Copy out every line in the entries below that includes "computer".
____________
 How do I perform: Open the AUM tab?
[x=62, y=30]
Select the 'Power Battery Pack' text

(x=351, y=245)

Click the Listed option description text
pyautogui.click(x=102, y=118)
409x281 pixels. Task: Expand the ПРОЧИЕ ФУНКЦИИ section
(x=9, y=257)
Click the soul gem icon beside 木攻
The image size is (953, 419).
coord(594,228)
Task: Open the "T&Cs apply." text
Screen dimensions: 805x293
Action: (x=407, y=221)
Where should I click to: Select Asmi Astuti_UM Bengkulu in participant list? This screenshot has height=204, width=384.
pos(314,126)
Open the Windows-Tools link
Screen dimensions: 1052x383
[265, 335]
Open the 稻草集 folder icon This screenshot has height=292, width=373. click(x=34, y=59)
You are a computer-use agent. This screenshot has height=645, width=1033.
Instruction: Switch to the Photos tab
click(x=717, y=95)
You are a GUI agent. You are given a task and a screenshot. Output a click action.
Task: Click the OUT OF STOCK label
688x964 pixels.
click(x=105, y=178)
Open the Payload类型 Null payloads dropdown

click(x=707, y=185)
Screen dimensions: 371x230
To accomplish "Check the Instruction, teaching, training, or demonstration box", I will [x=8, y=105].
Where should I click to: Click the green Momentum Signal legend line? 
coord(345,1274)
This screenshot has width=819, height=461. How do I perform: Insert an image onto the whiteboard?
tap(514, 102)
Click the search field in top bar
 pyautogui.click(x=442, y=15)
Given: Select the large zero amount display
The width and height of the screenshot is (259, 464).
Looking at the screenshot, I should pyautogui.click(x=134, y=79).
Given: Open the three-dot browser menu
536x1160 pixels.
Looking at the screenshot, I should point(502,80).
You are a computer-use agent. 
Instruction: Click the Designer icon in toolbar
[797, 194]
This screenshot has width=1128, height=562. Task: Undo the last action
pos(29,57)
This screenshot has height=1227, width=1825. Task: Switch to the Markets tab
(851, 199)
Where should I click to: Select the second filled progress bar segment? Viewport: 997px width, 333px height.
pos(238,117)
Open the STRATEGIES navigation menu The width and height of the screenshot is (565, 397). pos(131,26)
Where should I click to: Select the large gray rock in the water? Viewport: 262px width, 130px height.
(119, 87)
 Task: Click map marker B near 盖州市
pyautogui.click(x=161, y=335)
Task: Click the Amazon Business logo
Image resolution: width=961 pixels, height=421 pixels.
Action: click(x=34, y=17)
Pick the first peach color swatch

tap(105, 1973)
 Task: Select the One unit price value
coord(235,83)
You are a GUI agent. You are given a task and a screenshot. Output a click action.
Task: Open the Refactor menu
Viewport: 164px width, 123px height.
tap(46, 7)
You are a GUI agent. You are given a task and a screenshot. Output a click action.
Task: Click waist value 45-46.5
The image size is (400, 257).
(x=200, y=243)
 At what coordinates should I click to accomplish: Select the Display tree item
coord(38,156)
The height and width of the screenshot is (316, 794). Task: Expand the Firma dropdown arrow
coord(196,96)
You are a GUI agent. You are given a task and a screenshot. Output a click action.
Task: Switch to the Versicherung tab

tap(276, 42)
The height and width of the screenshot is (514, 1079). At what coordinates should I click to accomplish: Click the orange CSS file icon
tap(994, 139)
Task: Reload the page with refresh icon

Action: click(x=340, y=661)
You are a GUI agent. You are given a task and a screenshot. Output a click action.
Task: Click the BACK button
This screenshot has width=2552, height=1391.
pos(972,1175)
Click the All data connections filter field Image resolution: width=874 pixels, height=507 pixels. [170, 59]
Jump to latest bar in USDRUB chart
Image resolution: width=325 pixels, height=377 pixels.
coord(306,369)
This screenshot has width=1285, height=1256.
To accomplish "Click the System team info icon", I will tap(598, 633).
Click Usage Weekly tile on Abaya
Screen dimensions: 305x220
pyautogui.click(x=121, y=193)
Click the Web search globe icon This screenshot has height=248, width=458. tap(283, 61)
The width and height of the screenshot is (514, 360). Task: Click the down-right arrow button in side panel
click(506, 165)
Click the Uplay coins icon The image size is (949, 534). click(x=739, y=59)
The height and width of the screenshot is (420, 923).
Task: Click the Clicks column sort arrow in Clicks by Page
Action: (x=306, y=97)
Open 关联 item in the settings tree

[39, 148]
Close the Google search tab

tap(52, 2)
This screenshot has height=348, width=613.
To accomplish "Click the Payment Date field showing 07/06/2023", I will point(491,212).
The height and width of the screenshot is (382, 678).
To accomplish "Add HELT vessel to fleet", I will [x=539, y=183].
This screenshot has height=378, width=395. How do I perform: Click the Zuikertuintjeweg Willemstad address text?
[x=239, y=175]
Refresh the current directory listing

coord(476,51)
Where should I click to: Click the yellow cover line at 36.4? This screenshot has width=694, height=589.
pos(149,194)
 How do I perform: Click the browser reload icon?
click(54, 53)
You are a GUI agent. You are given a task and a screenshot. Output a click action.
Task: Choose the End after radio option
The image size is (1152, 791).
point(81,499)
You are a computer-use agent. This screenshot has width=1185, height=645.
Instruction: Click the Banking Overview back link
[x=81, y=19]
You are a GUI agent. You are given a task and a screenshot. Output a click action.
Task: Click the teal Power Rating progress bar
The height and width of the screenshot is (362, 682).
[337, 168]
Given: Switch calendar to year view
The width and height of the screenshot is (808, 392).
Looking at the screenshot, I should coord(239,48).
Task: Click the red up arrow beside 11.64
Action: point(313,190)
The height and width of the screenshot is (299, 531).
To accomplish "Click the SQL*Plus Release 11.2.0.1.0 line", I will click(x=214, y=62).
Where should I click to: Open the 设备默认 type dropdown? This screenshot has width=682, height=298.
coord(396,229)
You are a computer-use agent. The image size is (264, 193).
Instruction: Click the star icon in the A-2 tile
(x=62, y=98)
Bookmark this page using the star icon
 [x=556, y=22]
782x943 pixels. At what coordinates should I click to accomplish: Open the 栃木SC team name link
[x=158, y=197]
____________
= ANSWER TO THIS PROBLEM =
You are a computer-use agent. This screenshot has height=645, width=1033.
You are a computer-use agent. 
You are a computer-use agent. This screenshot has width=1185, height=645.
You are a computer-use agent. The image size is (264, 193).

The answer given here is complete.